● **Description of the task**:
Line by line, repeat all the material exactly as it appears.

● **The data**:
======
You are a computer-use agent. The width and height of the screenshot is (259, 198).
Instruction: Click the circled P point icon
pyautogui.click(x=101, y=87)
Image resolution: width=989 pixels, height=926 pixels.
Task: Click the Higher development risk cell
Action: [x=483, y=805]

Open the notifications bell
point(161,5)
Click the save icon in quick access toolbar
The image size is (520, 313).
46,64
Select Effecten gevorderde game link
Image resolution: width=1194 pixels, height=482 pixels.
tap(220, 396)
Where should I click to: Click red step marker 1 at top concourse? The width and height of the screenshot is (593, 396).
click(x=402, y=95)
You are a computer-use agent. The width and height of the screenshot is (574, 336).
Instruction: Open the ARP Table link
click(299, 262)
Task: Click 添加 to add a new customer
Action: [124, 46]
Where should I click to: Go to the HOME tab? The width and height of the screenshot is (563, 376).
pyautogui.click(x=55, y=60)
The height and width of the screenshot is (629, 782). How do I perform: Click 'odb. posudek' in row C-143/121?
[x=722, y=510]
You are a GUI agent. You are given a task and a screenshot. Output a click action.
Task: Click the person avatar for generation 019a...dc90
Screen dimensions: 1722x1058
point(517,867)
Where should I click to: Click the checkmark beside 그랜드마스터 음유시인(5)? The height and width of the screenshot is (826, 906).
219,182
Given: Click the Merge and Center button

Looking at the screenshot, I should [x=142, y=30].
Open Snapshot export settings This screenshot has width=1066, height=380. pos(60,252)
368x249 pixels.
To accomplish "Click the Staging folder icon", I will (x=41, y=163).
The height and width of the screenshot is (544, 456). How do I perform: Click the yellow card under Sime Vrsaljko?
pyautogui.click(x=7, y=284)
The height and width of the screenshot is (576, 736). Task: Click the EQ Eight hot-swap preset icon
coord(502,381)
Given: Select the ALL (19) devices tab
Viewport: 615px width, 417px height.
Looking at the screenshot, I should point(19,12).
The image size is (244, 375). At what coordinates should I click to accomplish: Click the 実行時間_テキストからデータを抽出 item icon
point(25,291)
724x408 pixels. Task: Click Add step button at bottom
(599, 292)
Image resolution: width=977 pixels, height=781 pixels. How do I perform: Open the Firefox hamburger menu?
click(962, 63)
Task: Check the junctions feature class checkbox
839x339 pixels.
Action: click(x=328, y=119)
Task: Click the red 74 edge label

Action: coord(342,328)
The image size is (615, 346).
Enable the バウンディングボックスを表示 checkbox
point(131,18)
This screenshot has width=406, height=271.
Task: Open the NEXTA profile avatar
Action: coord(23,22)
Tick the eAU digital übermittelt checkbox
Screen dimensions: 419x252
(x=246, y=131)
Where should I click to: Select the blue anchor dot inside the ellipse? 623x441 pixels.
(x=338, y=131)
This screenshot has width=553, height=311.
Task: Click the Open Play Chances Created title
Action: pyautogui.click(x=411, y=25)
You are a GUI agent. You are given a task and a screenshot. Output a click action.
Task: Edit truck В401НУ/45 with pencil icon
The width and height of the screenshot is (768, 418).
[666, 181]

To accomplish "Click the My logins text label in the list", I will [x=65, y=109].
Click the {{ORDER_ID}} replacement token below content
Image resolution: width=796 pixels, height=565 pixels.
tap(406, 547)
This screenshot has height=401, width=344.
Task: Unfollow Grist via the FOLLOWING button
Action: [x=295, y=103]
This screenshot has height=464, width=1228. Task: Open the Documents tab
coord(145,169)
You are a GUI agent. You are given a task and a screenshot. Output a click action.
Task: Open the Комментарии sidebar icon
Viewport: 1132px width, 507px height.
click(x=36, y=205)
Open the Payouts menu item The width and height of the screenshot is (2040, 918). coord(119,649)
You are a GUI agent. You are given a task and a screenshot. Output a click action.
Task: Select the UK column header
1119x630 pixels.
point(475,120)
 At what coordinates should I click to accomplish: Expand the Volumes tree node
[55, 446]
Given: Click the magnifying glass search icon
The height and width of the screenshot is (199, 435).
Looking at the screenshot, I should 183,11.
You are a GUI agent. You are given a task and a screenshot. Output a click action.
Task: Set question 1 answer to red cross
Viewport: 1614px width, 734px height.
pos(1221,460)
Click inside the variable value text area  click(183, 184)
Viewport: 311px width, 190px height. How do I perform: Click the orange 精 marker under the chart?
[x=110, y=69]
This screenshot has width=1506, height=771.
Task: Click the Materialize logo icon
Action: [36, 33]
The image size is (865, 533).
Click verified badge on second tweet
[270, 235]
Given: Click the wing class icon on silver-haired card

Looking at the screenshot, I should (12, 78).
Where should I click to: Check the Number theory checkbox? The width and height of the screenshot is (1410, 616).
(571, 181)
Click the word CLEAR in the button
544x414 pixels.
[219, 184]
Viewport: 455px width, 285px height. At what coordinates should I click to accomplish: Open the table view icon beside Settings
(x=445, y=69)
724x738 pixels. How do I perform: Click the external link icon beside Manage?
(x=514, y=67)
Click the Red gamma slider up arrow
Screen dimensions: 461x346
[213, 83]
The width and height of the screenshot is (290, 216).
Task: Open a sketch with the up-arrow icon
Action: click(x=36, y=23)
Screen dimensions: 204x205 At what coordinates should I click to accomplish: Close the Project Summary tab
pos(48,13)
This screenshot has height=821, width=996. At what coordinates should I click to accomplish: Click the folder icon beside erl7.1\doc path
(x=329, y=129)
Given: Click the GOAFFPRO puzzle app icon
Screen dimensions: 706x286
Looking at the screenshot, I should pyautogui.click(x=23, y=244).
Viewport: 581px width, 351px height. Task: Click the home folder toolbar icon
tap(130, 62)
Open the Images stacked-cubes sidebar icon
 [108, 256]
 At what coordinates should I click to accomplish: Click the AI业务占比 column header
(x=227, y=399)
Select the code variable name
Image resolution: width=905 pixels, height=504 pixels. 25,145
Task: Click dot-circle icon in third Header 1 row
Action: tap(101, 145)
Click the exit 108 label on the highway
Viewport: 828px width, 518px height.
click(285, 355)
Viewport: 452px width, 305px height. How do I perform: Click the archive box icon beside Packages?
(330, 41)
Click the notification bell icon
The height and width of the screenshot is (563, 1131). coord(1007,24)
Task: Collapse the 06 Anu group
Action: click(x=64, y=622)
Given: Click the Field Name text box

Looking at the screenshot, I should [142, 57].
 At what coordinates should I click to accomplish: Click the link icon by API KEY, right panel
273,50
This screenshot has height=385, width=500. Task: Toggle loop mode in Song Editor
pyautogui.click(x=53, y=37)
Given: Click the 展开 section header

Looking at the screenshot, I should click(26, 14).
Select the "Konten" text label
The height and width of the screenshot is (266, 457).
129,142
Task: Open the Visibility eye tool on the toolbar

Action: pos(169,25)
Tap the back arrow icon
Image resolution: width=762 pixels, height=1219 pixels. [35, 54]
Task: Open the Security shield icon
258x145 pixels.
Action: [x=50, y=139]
======
● **Response to the task**:
You are a computer-use agent. The width and height of the screenshot is (259, 198).
Instruction: Click the circled P point icon
pyautogui.click(x=101, y=87)
Image resolution: width=989 pixels, height=926 pixels.
Task: Click the Higher development risk cell
Action: [x=483, y=805]

Open the notifications bell
point(161,5)
Click the save icon in quick access toolbar
The image size is (520, 313).
46,64
Select Effecten gevorderde game link
Image resolution: width=1194 pixels, height=482 pixels.
tap(220, 396)
Where should I click to: Click red step marker 1 at top concourse? The width and height of the screenshot is (593, 396).
click(x=402, y=95)
You are a computer-use agent. The width and height of the screenshot is (574, 336).
Instruction: Open the ARP Table link
click(299, 262)
Task: Click 添加 to add a new customer
Action: [124, 46]
Where should I click to: Go to the HOME tab? The width and height of the screenshot is (563, 376).
pyautogui.click(x=55, y=60)
The height and width of the screenshot is (629, 782). How do I perform: Click 'odb. posudek' in row C-143/121?
[x=722, y=510]
You are a GUI agent. You are given a task and a screenshot. Output a click action.
Task: Click the person avatar for generation 019a...dc90
Screen dimensions: 1722x1058
point(517,867)
Where should I click to: Click the checkmark beside 그랜드마스터 음유시인(5)? The height and width of the screenshot is (826, 906).
219,182
Given: Click the Merge and Center button

Looking at the screenshot, I should [x=142, y=30].
Open Snapshot export settings This screenshot has width=1066, height=380. pos(60,252)
368x249 pixels.
To accomplish "Click the Staging folder icon", I will (x=41, y=163).
The height and width of the screenshot is (544, 456). How do I perform: Click the yellow card under Sime Vrsaljko?
pyautogui.click(x=7, y=284)
The height and width of the screenshot is (576, 736). Task: Click the EQ Eight hot-swap preset icon
coord(502,381)
Given: Select the ALL (19) devices tab
Viewport: 615px width, 417px height.
Looking at the screenshot, I should point(19,12).
The image size is (244, 375). At what coordinates should I click to accomplish: Click the 実行時間_テキストからデータを抽出 item icon
point(25,291)
724x408 pixels. Task: Click Add step button at bottom
(599, 292)
Image resolution: width=977 pixels, height=781 pixels. How do I perform: Open the Firefox hamburger menu?
click(962, 63)
Task: Check the junctions feature class checkbox
839x339 pixels.
Action: click(x=328, y=119)
Task: Click the red 74 edge label

Action: coord(342,328)
The image size is (615, 346).
Enable the バウンディングボックスを表示 checkbox
point(131,18)
This screenshot has width=406, height=271.
Task: Open the NEXTA profile avatar
Action: coord(23,22)
Tick the eAU digital übermittelt checkbox
Screen dimensions: 419x252
(x=246, y=131)
Where should I click to: Select the blue anchor dot inside the ellipse? 623x441 pixels.
(x=338, y=131)
This screenshot has width=553, height=311.
Task: Click the Open Play Chances Created title
Action: pyautogui.click(x=411, y=25)
You are a GUI agent. You are given a task and a screenshot. Output a click action.
Task: Edit truck В401НУ/45 with pencil icon
The width and height of the screenshot is (768, 418).
[666, 181]

To accomplish "Click the My logins text label in the list", I will [x=65, y=109].
Click the {{ORDER_ID}} replacement token below content
Image resolution: width=796 pixels, height=565 pixels.
tap(406, 547)
This screenshot has height=401, width=344.
Task: Unfollow Grist via the FOLLOWING button
Action: [x=295, y=103]
This screenshot has height=464, width=1228. Task: Open the Documents tab
coord(145,169)
You are a GUI agent. You are given a task and a screenshot. Output a click action.
Task: Open the Комментарии sidebar icon
Viewport: 1132px width, 507px height.
click(x=36, y=205)
Open the Payouts menu item The width and height of the screenshot is (2040, 918). coord(119,649)
You are a GUI agent. You are given a task and a screenshot. Output a click action.
Task: Select the UK column header
1119x630 pixels.
point(475,120)
 At what coordinates should I click to accomplish: Expand the Volumes tree node
[55, 446]
Given: Click the magnifying glass search icon
The height and width of the screenshot is (199, 435).
Looking at the screenshot, I should 183,11.
You are a GUI agent. You are given a task and a screenshot. Output a click action.
Task: Set question 1 answer to red cross
Viewport: 1614px width, 734px height.
pos(1221,460)
Click inside the variable value text area  click(183, 184)
Viewport: 311px width, 190px height. How do I perform: Click the orange 精 marker under the chart?
[x=110, y=69]
This screenshot has width=1506, height=771.
Task: Click the Materialize logo icon
Action: [36, 33]
The image size is (865, 533).
Click verified badge on second tweet
[270, 235]
Given: Click the wing class icon on silver-haired card

Looking at the screenshot, I should (12, 78).
Where should I click to: Check the Number theory checkbox? The width and height of the screenshot is (1410, 616).
(571, 181)
Click the word CLEAR in the button
544x414 pixels.
[219, 184]
Viewport: 455px width, 285px height. At what coordinates should I click to accomplish: Open the table view icon beside Settings
(x=445, y=69)
724x738 pixels. How do I perform: Click the external link icon beside Manage?
(x=514, y=67)
Click the Red gamma slider up arrow
Screen dimensions: 461x346
[213, 83]
The width and height of the screenshot is (290, 216).
Task: Open a sketch with the up-arrow icon
Action: click(x=36, y=23)
Screen dimensions: 204x205 At what coordinates should I click to accomplish: Close the Project Summary tab
pos(48,13)
This screenshot has height=821, width=996. At what coordinates should I click to accomplish: Click the folder icon beside erl7.1\doc path
(x=329, y=129)
Given: Click the GOAFFPRO puzzle app icon
Screen dimensions: 706x286
Looking at the screenshot, I should pyautogui.click(x=23, y=244).
Viewport: 581px width, 351px height. Task: Click the home folder toolbar icon
tap(130, 62)
Open the Images stacked-cubes sidebar icon
 [108, 256]
 At what coordinates should I click to accomplish: Click the AI业务占比 column header
(x=227, y=399)
Select the code variable name
Image resolution: width=905 pixels, height=504 pixels. 25,145
Task: Click dot-circle icon in third Header 1 row
Action: tap(101, 145)
Click the exit 108 label on the highway
Viewport: 828px width, 518px height.
click(285, 355)
Viewport: 452px width, 305px height. How do I perform: Click the archive box icon beside Packages?
(330, 41)
Click the notification bell icon
The height and width of the screenshot is (563, 1131). coord(1007,24)
Task: Collapse the 06 Anu group
Action: click(x=64, y=622)
Given: Click the Field Name text box

Looking at the screenshot, I should [142, 57].
 At what coordinates should I click to accomplish: Click the link icon by API KEY, right panel
273,50
This screenshot has height=385, width=500. Task: Toggle loop mode in Song Editor
pyautogui.click(x=53, y=37)
Given: Click the 展开 section header

Looking at the screenshot, I should click(26, 14).
Select the "Konten" text label
The height and width of the screenshot is (266, 457).
129,142
Task: Open the Visibility eye tool on the toolbar

Action: pos(169,25)
Tap the back arrow icon
Image resolution: width=762 pixels, height=1219 pixels. [35, 54]
Task: Open the Security shield icon
258x145 pixels.
Action: [x=50, y=139]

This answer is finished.